»»
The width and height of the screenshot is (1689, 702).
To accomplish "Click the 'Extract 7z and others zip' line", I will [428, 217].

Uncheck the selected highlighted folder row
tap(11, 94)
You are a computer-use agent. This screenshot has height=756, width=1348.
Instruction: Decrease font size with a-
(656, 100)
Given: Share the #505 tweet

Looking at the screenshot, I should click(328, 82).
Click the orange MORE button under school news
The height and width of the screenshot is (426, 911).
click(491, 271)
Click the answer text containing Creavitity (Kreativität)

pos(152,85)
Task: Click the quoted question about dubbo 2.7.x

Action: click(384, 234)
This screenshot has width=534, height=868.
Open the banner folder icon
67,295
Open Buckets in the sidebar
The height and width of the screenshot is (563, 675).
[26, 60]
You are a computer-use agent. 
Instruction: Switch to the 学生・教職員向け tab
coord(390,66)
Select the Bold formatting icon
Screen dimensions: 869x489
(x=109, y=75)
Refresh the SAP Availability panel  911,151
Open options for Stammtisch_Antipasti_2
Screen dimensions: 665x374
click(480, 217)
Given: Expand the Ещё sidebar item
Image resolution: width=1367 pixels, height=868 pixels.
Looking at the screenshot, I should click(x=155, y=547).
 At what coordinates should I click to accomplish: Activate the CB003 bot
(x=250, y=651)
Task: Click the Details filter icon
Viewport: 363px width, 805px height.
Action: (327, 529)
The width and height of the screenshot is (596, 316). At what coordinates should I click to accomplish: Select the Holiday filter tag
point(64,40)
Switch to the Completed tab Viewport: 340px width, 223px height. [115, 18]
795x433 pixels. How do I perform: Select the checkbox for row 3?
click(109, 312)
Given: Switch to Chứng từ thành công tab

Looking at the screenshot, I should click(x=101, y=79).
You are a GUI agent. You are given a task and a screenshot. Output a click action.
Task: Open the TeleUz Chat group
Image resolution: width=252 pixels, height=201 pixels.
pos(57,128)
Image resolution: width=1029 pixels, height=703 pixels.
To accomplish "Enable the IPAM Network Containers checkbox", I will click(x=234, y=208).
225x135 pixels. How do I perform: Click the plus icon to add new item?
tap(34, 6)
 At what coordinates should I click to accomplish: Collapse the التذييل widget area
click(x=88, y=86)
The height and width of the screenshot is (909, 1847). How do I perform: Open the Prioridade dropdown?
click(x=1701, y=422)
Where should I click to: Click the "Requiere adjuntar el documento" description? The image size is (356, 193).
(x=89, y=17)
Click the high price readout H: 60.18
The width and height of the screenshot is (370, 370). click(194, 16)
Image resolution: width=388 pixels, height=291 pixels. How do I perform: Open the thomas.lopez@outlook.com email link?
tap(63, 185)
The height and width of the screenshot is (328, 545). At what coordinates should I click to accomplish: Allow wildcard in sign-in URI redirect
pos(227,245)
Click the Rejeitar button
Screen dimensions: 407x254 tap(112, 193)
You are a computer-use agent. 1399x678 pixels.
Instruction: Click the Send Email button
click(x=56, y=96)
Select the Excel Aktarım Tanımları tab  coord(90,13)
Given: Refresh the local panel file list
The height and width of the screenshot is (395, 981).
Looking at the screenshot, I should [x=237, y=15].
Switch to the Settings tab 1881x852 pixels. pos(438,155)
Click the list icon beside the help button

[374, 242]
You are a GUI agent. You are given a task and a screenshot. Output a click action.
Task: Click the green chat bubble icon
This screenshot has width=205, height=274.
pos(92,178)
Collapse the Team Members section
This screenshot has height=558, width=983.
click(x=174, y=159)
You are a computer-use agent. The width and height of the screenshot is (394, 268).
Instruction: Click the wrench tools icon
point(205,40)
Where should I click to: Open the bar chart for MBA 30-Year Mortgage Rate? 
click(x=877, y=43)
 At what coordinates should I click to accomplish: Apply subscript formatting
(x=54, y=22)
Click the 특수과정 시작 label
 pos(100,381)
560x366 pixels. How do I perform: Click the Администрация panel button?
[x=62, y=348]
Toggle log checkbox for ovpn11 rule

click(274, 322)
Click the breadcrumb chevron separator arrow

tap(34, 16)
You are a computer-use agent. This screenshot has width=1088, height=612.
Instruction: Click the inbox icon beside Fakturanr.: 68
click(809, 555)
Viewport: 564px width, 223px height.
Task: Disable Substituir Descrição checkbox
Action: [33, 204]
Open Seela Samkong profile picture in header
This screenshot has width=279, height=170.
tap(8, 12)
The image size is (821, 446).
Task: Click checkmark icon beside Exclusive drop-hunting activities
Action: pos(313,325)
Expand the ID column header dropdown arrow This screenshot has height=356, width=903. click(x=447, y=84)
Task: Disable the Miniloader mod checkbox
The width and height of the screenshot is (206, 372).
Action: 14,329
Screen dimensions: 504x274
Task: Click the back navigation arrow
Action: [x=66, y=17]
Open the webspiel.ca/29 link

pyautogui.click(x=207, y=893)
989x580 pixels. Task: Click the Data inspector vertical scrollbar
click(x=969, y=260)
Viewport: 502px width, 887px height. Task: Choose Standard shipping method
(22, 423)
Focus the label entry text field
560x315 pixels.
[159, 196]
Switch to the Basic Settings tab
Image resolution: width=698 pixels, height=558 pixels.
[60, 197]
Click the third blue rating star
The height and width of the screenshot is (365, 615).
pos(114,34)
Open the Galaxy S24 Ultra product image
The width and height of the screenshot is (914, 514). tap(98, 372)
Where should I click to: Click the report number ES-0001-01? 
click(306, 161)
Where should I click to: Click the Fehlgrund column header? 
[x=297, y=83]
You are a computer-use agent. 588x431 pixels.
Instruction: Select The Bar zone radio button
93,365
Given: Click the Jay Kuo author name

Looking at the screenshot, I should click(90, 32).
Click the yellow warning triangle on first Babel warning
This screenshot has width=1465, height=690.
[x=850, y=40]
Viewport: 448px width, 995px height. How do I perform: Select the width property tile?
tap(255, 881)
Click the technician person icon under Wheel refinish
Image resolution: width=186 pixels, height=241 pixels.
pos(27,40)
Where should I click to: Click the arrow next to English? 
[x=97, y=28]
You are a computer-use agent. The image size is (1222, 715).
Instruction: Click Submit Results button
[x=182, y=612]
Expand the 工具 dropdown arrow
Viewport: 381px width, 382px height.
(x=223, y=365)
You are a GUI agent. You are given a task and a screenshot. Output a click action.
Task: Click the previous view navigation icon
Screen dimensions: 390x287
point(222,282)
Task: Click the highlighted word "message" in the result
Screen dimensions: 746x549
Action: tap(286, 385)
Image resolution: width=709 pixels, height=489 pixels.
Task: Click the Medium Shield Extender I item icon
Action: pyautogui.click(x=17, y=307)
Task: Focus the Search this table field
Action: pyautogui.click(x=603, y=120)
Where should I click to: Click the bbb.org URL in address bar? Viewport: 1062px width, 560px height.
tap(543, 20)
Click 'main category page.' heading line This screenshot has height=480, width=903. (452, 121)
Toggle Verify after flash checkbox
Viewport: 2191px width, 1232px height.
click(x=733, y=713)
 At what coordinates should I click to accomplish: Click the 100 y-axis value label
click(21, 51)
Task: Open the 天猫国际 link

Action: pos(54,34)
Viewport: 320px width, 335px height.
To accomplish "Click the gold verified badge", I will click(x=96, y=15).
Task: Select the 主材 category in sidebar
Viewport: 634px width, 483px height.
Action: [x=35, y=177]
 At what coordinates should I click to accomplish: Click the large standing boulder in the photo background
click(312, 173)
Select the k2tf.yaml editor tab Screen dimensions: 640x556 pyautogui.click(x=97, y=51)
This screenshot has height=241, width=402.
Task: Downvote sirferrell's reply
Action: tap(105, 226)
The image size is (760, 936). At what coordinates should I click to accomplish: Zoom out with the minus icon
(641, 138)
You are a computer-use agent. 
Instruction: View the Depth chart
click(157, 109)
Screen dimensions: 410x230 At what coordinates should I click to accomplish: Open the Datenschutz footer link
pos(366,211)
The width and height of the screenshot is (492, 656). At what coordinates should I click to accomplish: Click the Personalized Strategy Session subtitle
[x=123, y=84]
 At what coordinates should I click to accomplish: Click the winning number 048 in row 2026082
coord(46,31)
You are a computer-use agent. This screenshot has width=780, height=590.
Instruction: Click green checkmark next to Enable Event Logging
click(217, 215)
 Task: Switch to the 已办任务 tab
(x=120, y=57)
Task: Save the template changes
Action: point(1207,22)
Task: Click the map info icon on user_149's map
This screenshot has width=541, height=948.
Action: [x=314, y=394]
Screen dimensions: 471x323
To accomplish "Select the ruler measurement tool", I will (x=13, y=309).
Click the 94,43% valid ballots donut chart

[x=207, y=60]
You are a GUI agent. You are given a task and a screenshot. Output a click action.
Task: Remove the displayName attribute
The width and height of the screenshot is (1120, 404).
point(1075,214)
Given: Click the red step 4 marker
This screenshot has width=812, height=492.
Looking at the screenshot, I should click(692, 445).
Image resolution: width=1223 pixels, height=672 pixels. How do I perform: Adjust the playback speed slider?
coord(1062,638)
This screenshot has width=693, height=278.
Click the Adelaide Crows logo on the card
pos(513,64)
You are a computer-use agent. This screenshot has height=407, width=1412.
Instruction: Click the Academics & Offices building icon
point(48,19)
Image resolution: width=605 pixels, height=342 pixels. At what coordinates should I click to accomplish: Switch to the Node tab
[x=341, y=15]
««
PROBLEM TO SOLVE: The lines you need are those containing "Expand"; find them in the records and copy them.

WRITTEN SOLUTION:
Given: Expand the Ещё sidebar item
Expand the ID column header dropdown arrow This screenshot has height=356, width=903. click(x=447, y=84)
Expand the 工具 dropdown arrow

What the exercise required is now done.